Unless enforced by study design and execution, statistical assumptions usually have no external justification; they may even be quite implausible. As result, one often sees attempts to justify specific assumptions with statistical tests, in the belief that a high p-value or ‘‘nonsignificance’’ licenses the assumption and a low p-value refutes it. Such focused testing is based on a meta-assumption that every other assumption used to derive the p-value is correct, which is a poor judgment when some of those other assumptions are uncertain. In that case (and in general) one should recognize that the p-value is simultaneously testing all the assumptions used to compute it – in particular, a null p-value actually tests the entire model, not just the stated hypothesis or assumption it is presumed to test.

If anything, this underlines how important it is not to equate science with statistical calculation. All science entail human judgement, and using statistical models doesn’t relieve us of that necessity. Working with misspecified models, the scientific value of significance testing is actually zero — even though you’re making valid statistical inferences! Statistical models and concomitant significance tests are no substitutes for doing real science.

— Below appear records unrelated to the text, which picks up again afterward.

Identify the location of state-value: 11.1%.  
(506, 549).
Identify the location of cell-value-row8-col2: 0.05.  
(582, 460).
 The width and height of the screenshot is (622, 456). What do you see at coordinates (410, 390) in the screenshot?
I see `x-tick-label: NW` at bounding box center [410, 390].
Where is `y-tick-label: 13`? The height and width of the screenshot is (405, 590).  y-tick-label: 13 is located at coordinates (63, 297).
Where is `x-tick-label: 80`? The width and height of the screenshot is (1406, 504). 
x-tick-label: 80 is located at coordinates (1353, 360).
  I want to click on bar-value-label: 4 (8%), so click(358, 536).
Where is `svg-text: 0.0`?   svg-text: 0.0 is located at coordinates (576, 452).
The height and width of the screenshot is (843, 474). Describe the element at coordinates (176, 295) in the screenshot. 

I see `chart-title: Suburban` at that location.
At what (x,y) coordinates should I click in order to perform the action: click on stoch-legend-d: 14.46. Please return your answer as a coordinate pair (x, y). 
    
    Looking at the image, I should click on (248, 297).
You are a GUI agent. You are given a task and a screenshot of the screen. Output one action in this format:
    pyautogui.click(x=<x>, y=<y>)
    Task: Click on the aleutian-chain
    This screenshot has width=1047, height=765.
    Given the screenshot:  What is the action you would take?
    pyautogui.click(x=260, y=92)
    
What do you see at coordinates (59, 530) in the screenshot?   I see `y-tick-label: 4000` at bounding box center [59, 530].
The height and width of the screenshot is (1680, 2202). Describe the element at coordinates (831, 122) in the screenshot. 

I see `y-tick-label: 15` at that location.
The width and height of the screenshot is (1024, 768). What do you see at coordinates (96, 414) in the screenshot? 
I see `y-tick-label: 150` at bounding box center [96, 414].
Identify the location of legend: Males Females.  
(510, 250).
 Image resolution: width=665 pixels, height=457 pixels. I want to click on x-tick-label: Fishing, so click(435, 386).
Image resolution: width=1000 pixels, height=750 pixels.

In its standard form, a significance test is not the kind of ‘severe test’ that we are looking for in our search for being able to confirm or disconfirm empirical scientific hypotheses. This is problematic for many reasons, one being that there is a strong tendency to accept the null hypothesis since they can’t be rejected at the standard 5% significance level. In their standard form, significance tests bias against new hypotheses by making it hard to disconfirm the null hypothesis.

And as shown over and over again when it is applied, people have a tendency to read “not disconfirmed” as “probably confirmed.” Standard scientific methodology tells us that when there is only say a 10 % probability that pure sampling error could account for the observed difference between the data and the null hypothesis, it would be more “reasonable” to conclude that we have a case of disconfirmation. Especially if we perform many independent tests of our hypothesis and they all give the same 10% result as our reported one, I guess most researchers would count the hypothesis as even more disconfirmed.

Statistics is no substitute for thinking. We should never forget that the underlying parameters we use when performing significance tests are *model constructions*. Our p-values mean next to nothing if the model is wrong. Statistical significance tests *do not* validate models!